======== SOURCE INFORMATION

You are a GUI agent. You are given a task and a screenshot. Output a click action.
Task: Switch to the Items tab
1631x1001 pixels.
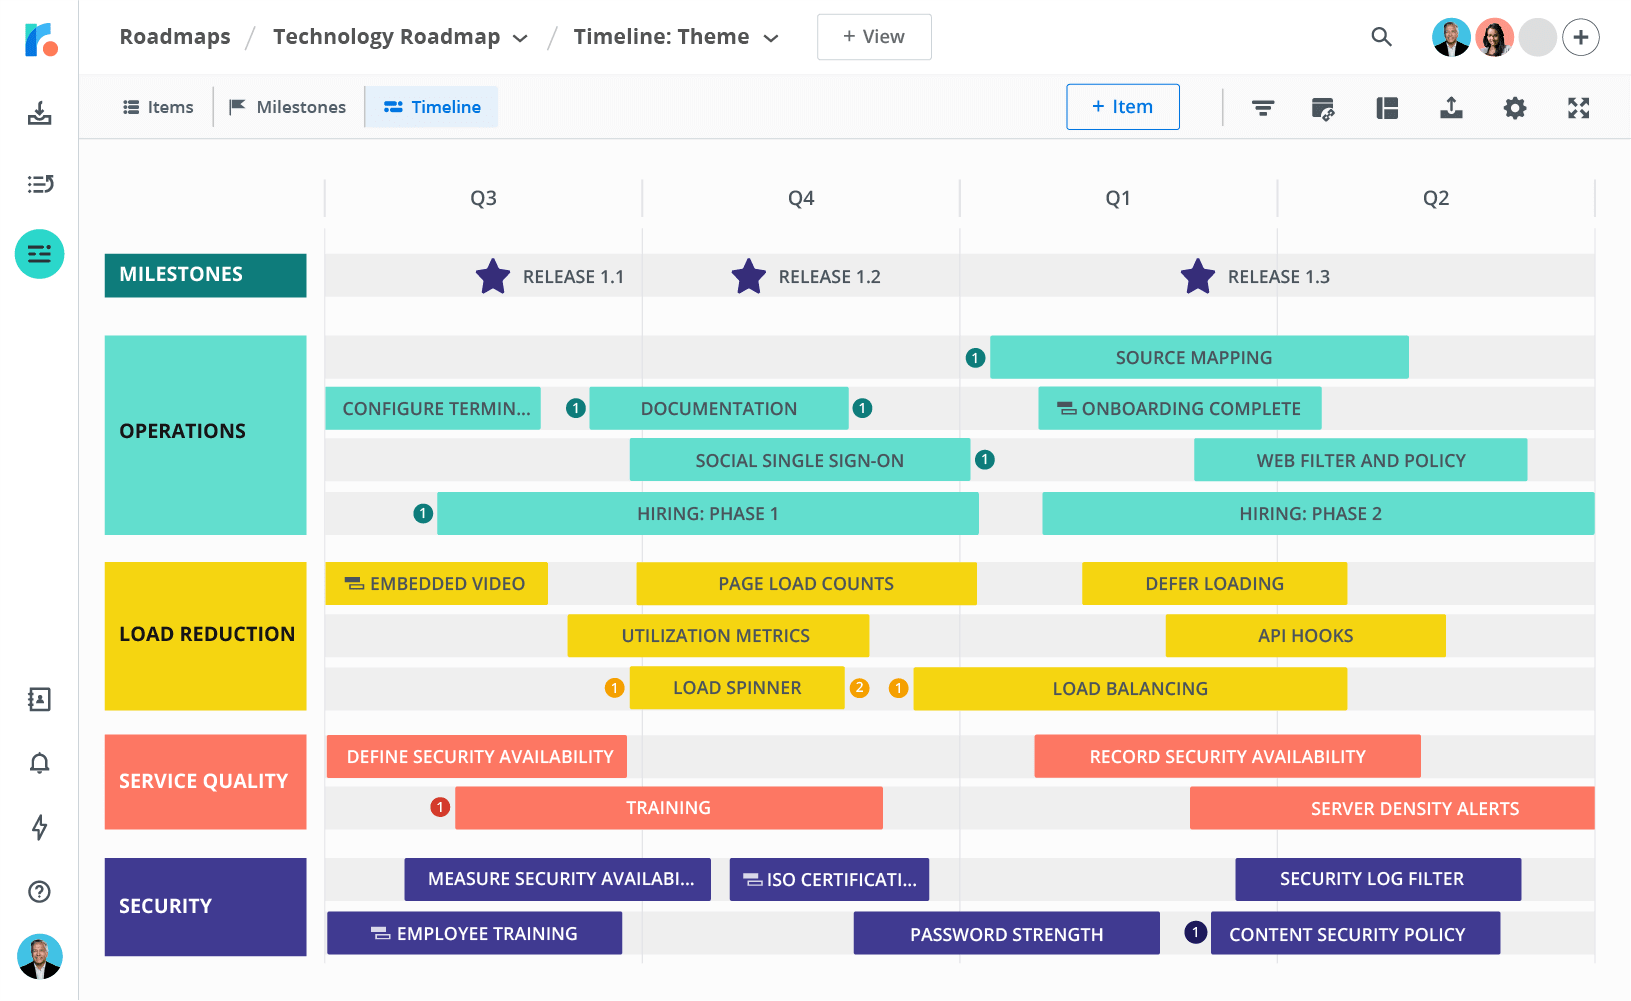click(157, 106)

================
======== SOURCE INFORMATION

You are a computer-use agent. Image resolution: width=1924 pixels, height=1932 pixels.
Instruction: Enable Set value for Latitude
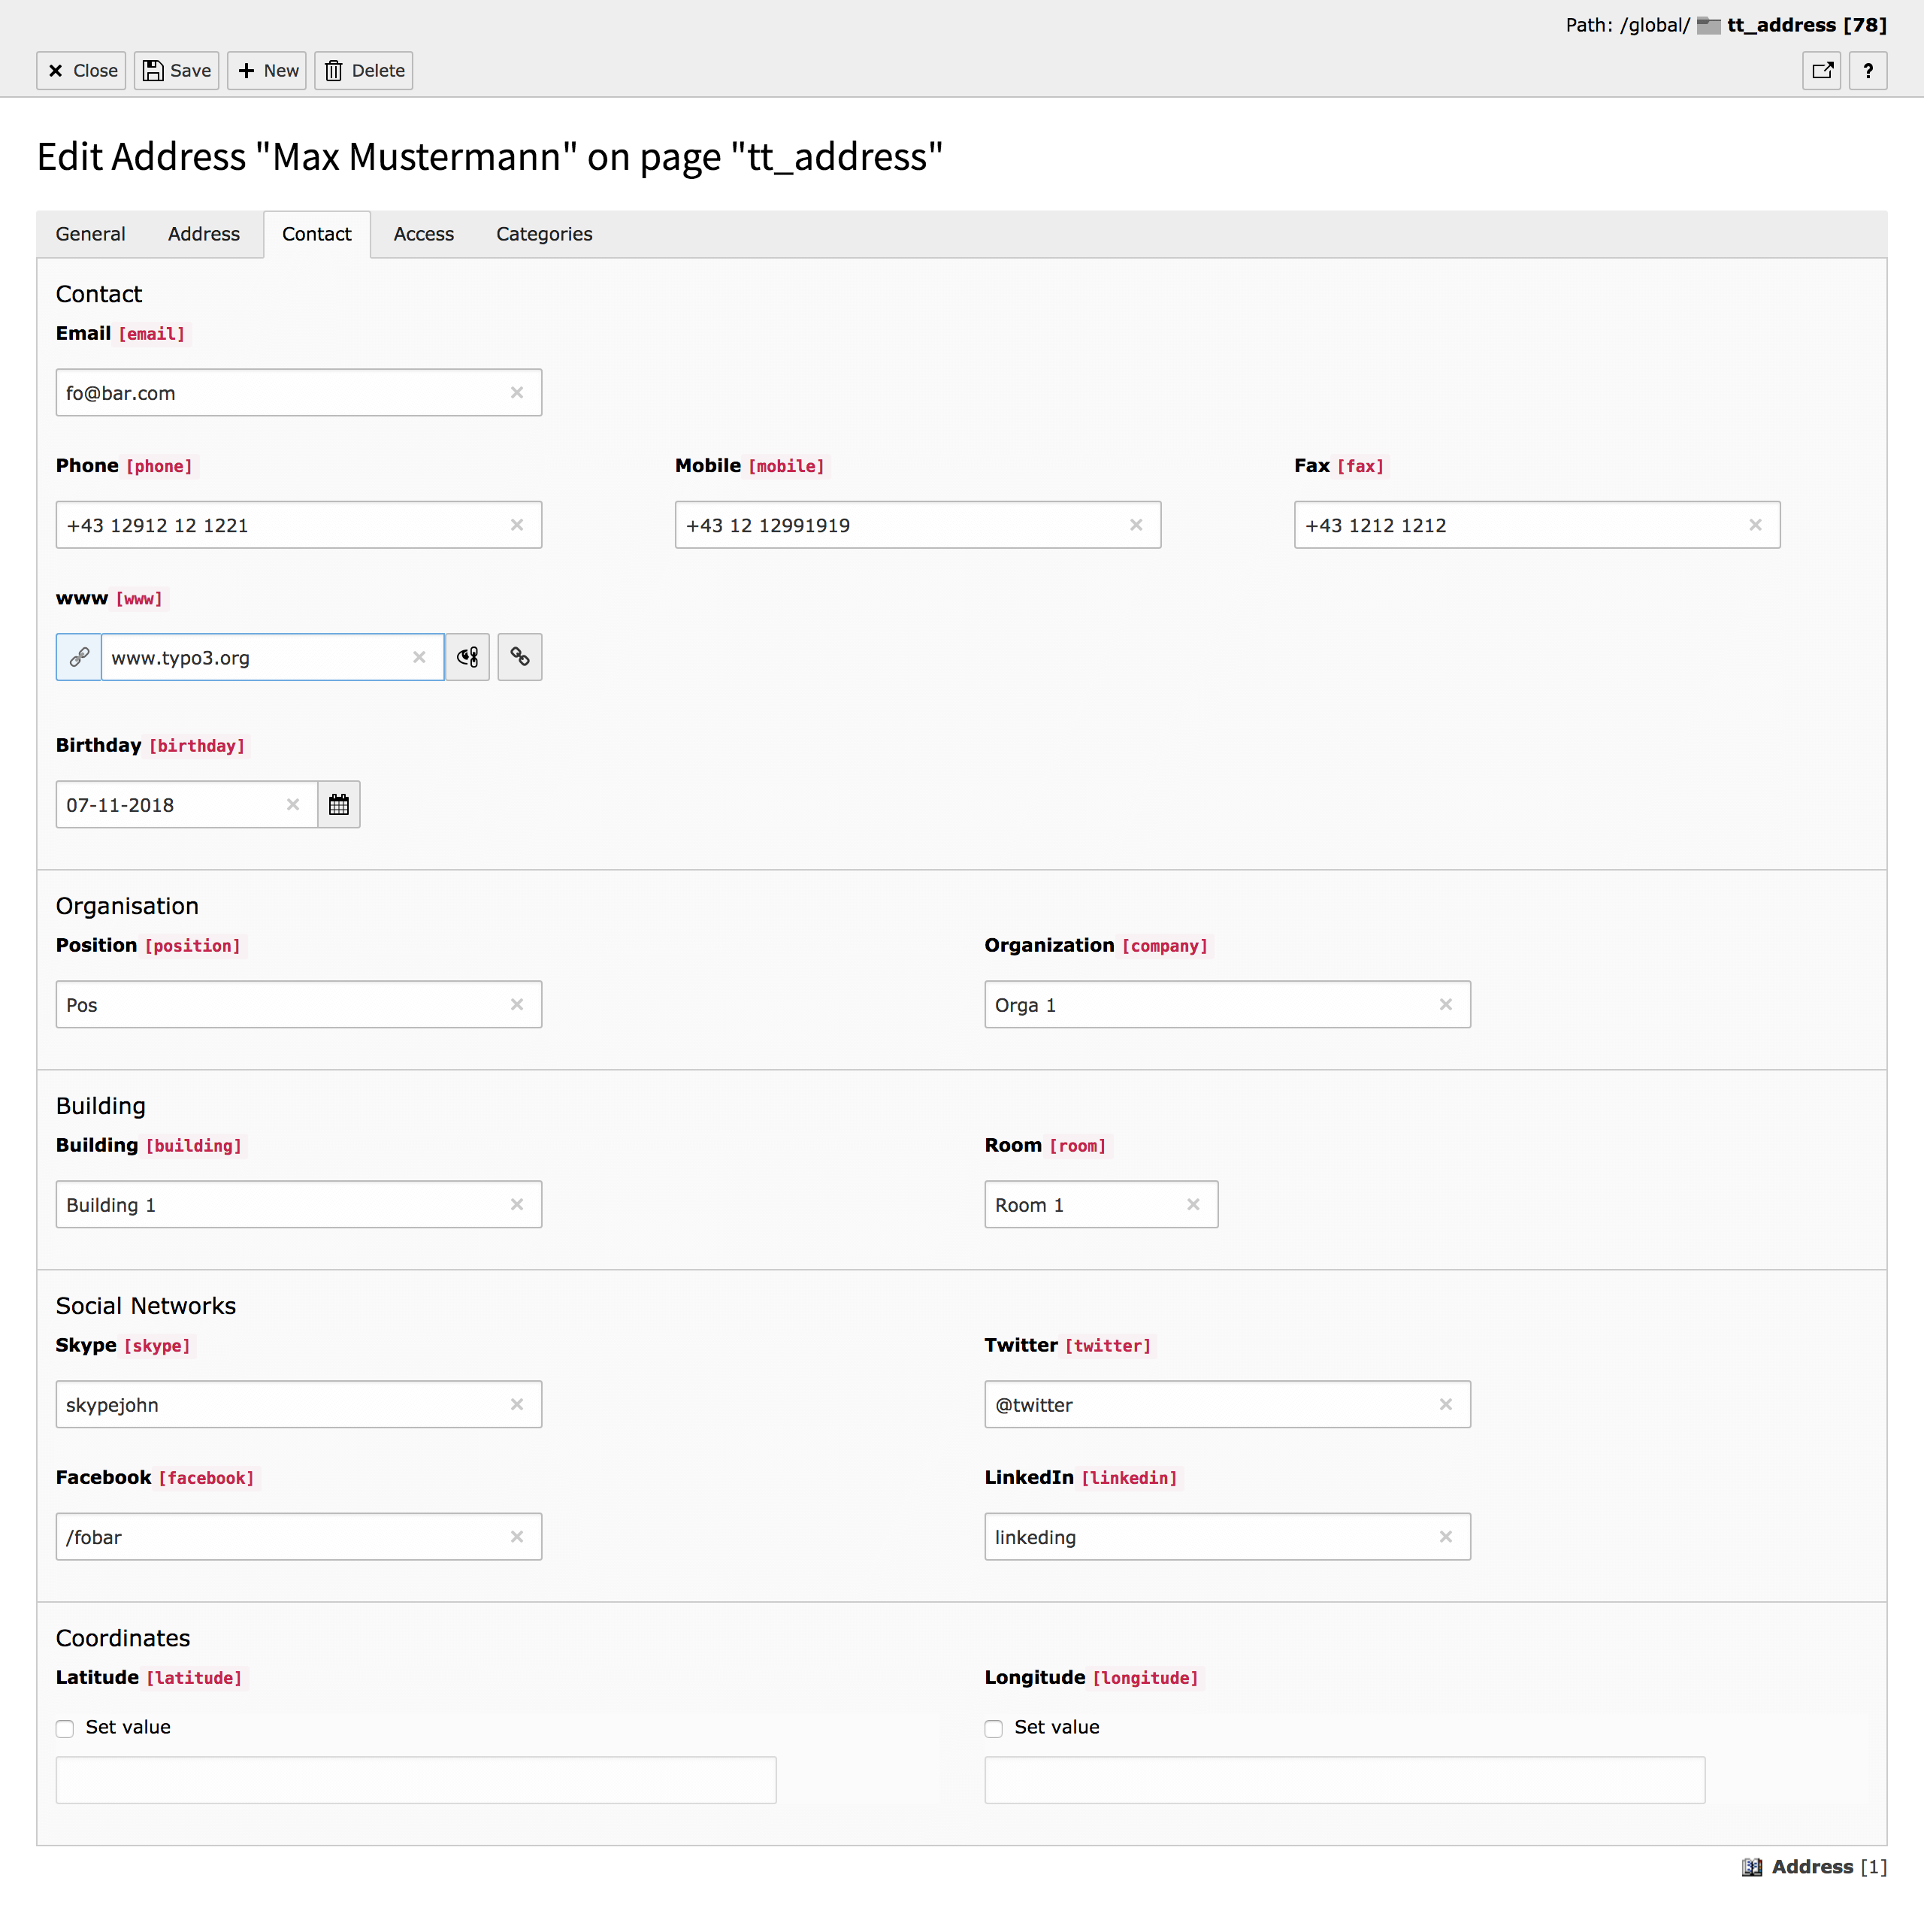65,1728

================
======== SOURCE INFORMATION

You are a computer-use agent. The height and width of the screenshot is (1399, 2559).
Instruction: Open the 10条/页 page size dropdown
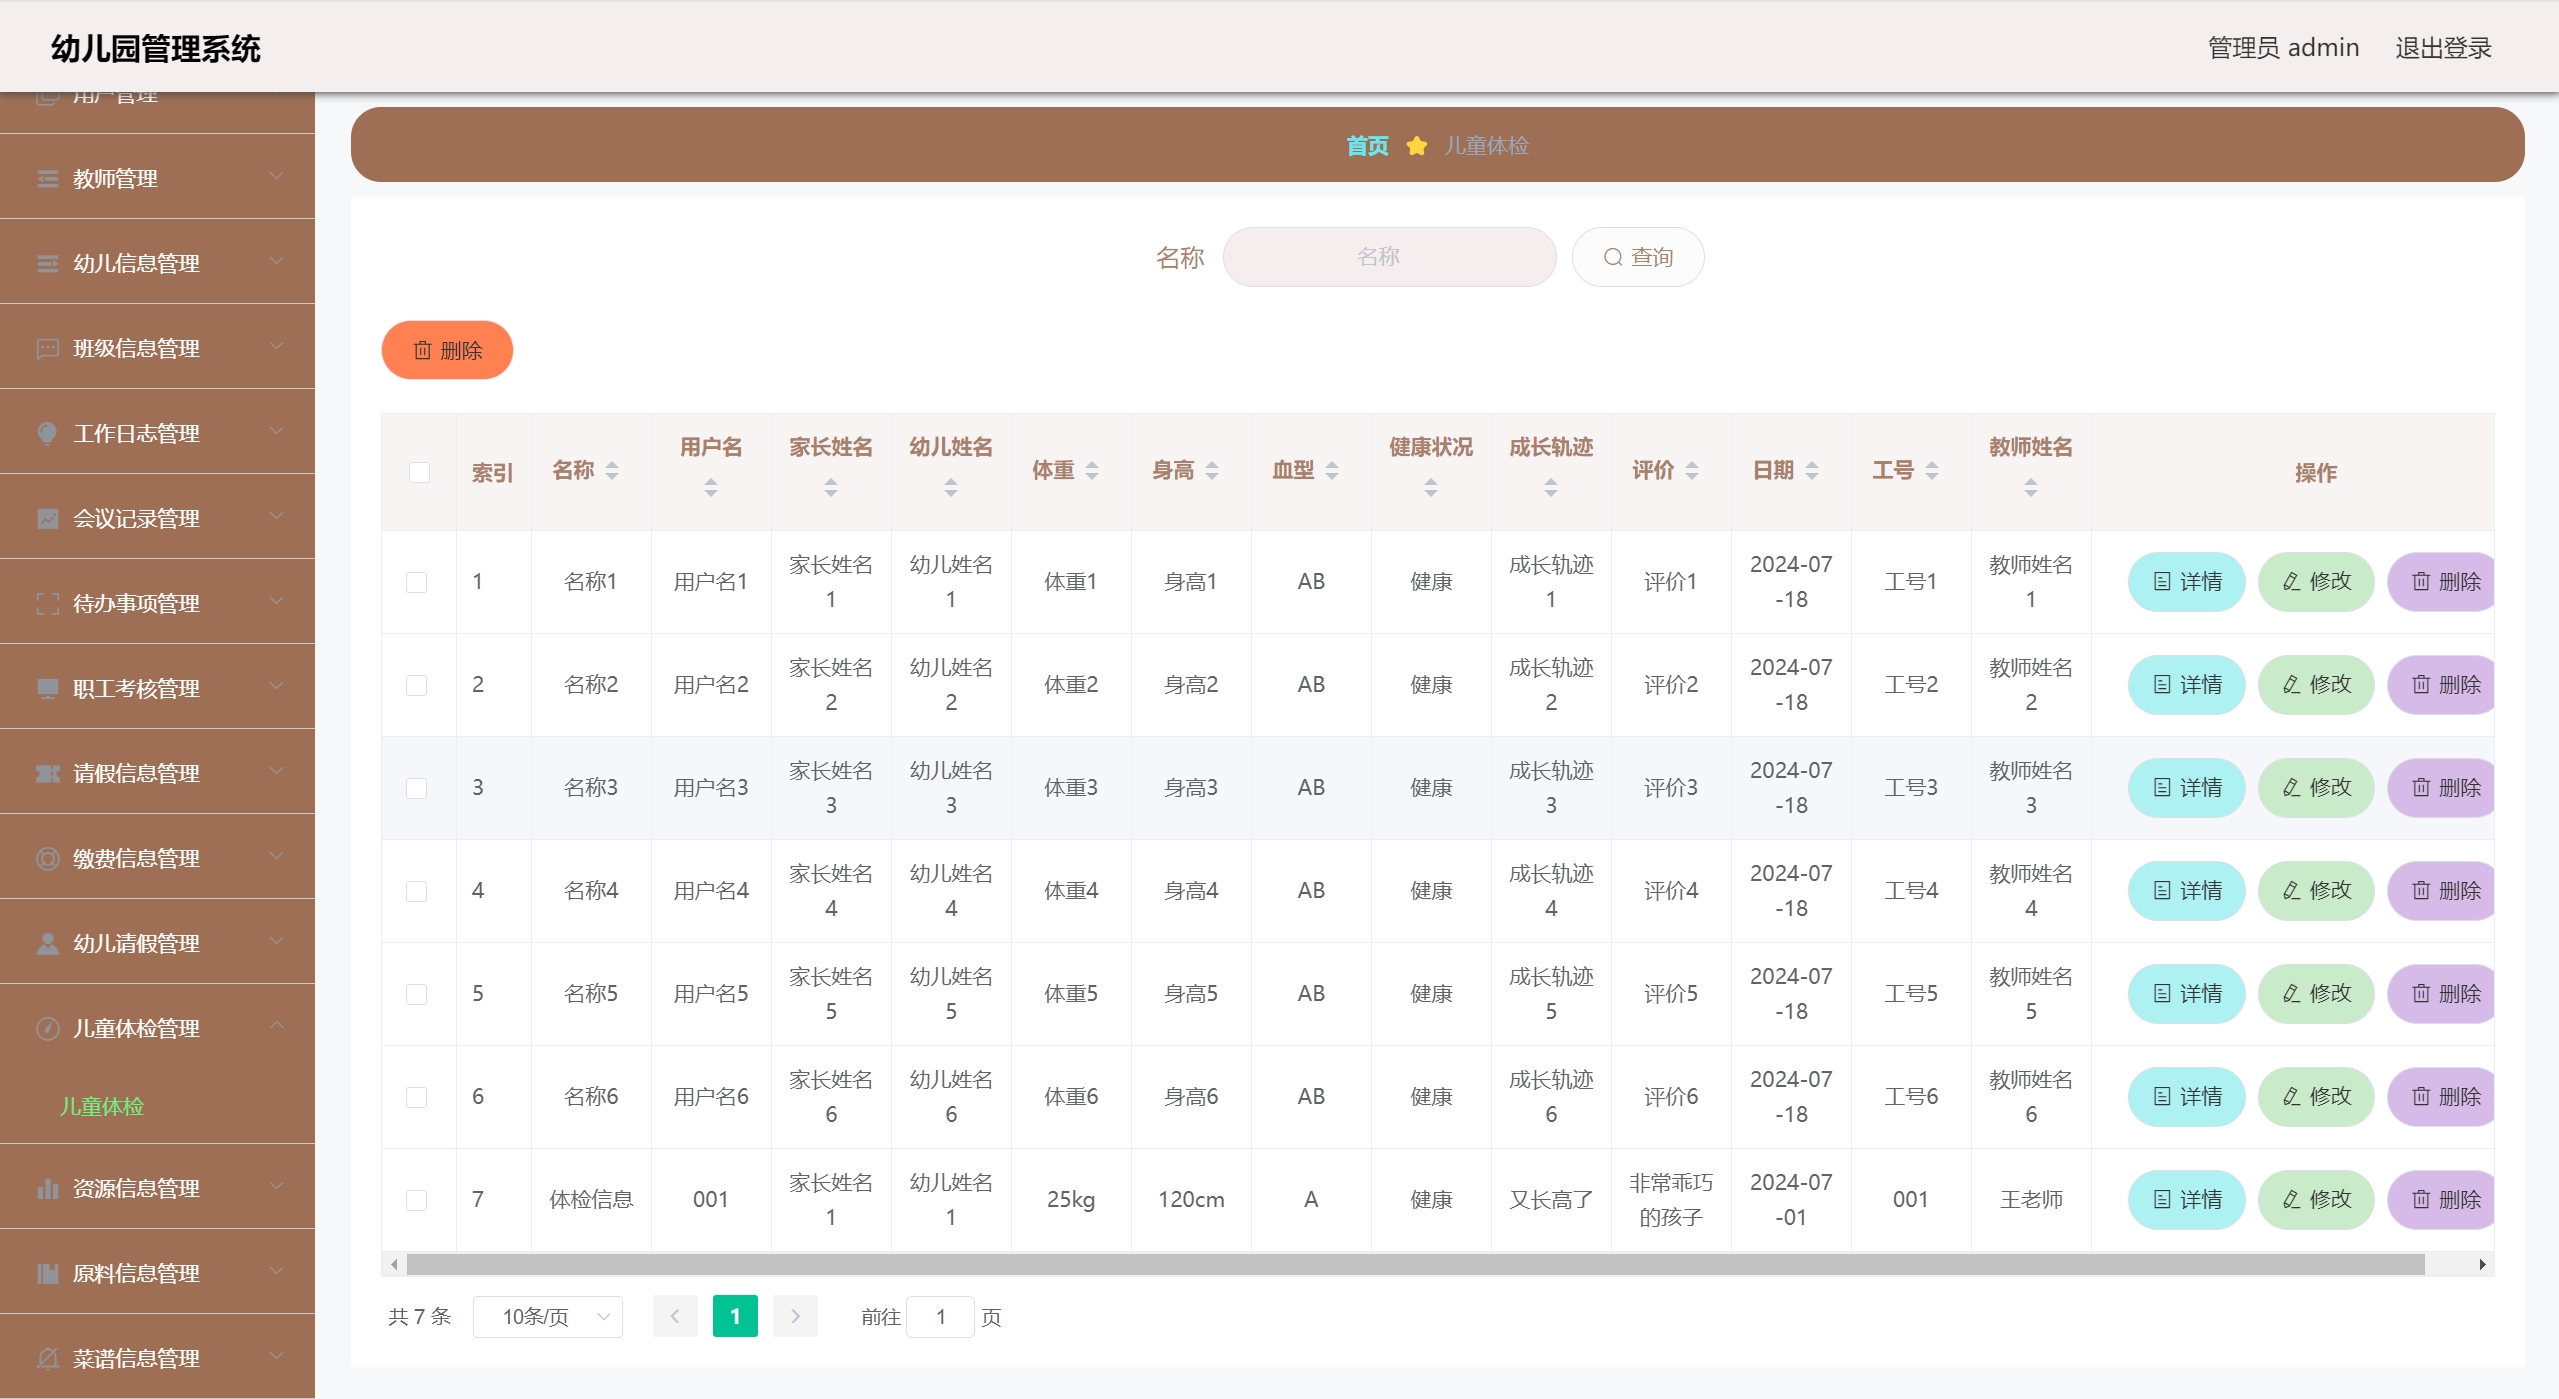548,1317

================

**EXERCISE**
Across the records, how many lines contain "computer"? Only the number should be given.

**FINAL ANSWER**
2